A senior UN official has said that war-torn Yemen, already reeling from malnutrition and dwindling healthcare, is plummeting into further distress amid a deadly cholera outbreak and looming famine.
"Historically, Yemen has been one of the poorest Arab nations -- if not the poorest -- with (poverty) and corruption, poor governance and poor infrastructure. The war has simply made it much worse," Auke Lootsma, UN Development Programme (UNDP) Country Director said.
Xinhua news agency said Lootsma was briefing journalists in New York via teleconference from the Yemeni capital Sanaa. He compared the situation in the country to a bus "racing towards the edge of a cliff".
Instead of hitting the brakes and turning around, "the one controlling the direction of the bus keeps going and pushes the accelerator, all but certain to crash", Lootsma warned.
He stressed that the Yemeni people were enduring incredible hardship, with 70 percent of the population -- some 20 million people -- in need of humanitarian assistance.
Additionally, some 400,000 cases of cholera recorded in the past few months have resulted in 1,900 deaths.
Due to the scope of the crisis combined with a lack of funding and access, humanitarians "are asked to cover gaps that are well beyond" their mandates and capacities, he said.
Yemen was on the brink of famine, with 60 percent of the population not knowing where its next meal is coming from, according to the UN official.
"The current food security crisis is a man-made disaster not only resulting from decades of poverty and under-investment, but also as a war tactic through economic strangulation."

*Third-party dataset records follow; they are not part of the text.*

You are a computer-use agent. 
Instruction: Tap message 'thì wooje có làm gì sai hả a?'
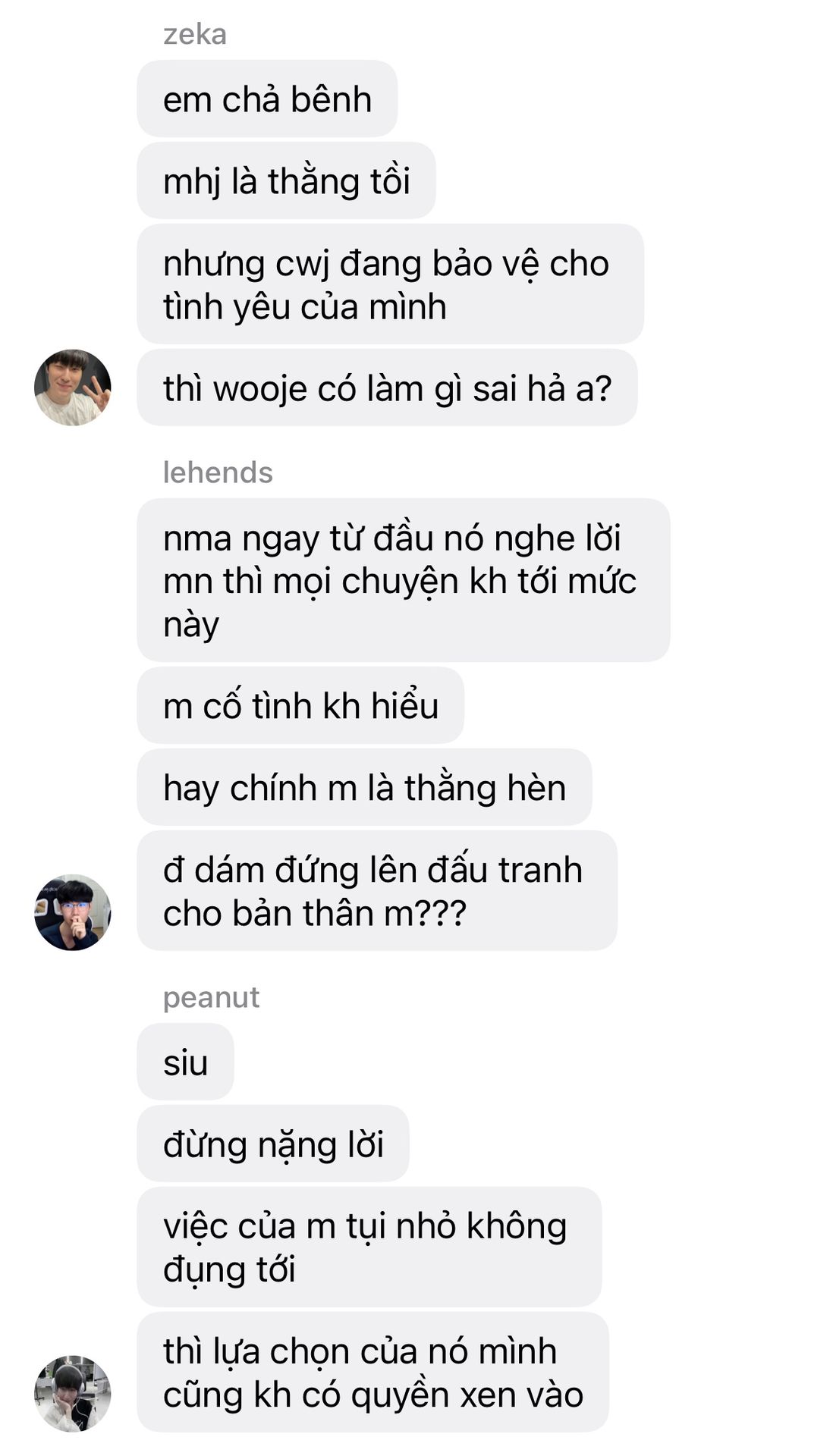click(387, 388)
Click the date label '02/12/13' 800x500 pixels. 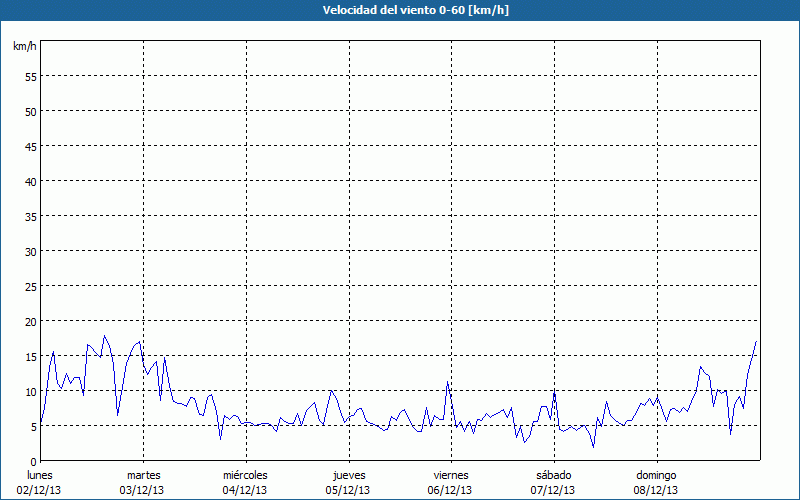tap(39, 490)
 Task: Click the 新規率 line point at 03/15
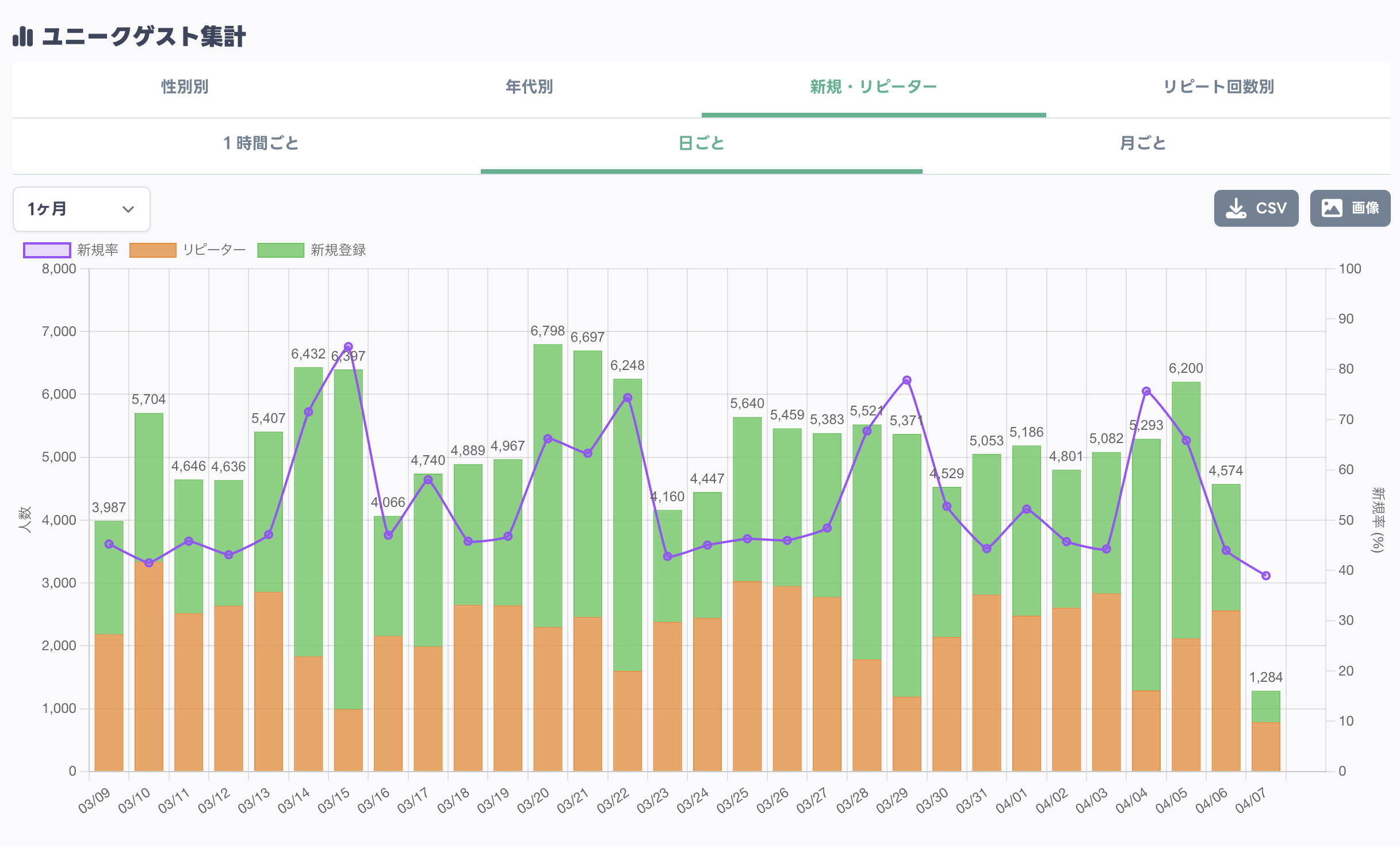point(348,347)
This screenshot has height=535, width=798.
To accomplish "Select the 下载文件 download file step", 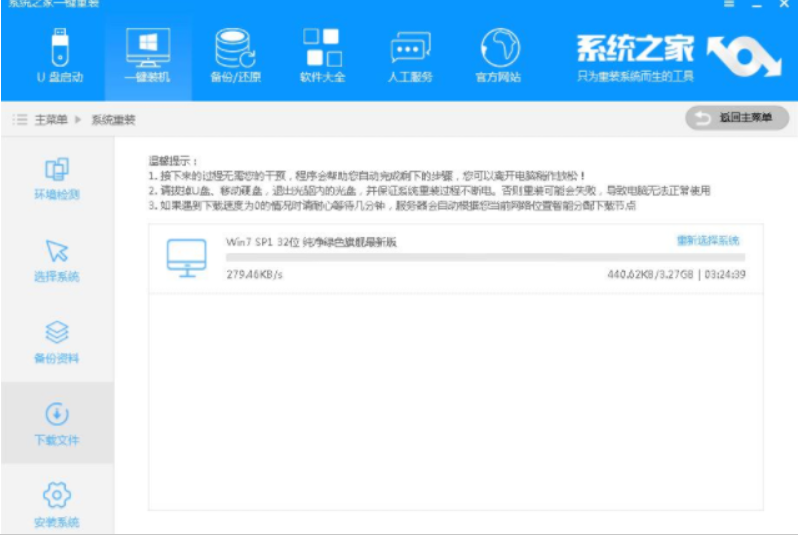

Pointing out that Yemen imported 90 percent of its food even before the crisis, he painted a picture of the difficulty in bringing food into the country now as "it is actually financially out of reach for many of the poor families at this point in time."
"The collapse of the health, water and sanitation sector due to a lack of salaries and damaged infrastructure" exacerbated the situation, the UNDP Country Director said.
Almost half of the health facilities were no longer functioning because they are partly or completely damaged.
And "doctors and nurses are not coming to work because they have not been paid and looking for income elsewhere".
With almost 1.2 million civil servants having not been paid since September 2016, many businesses have collapsed.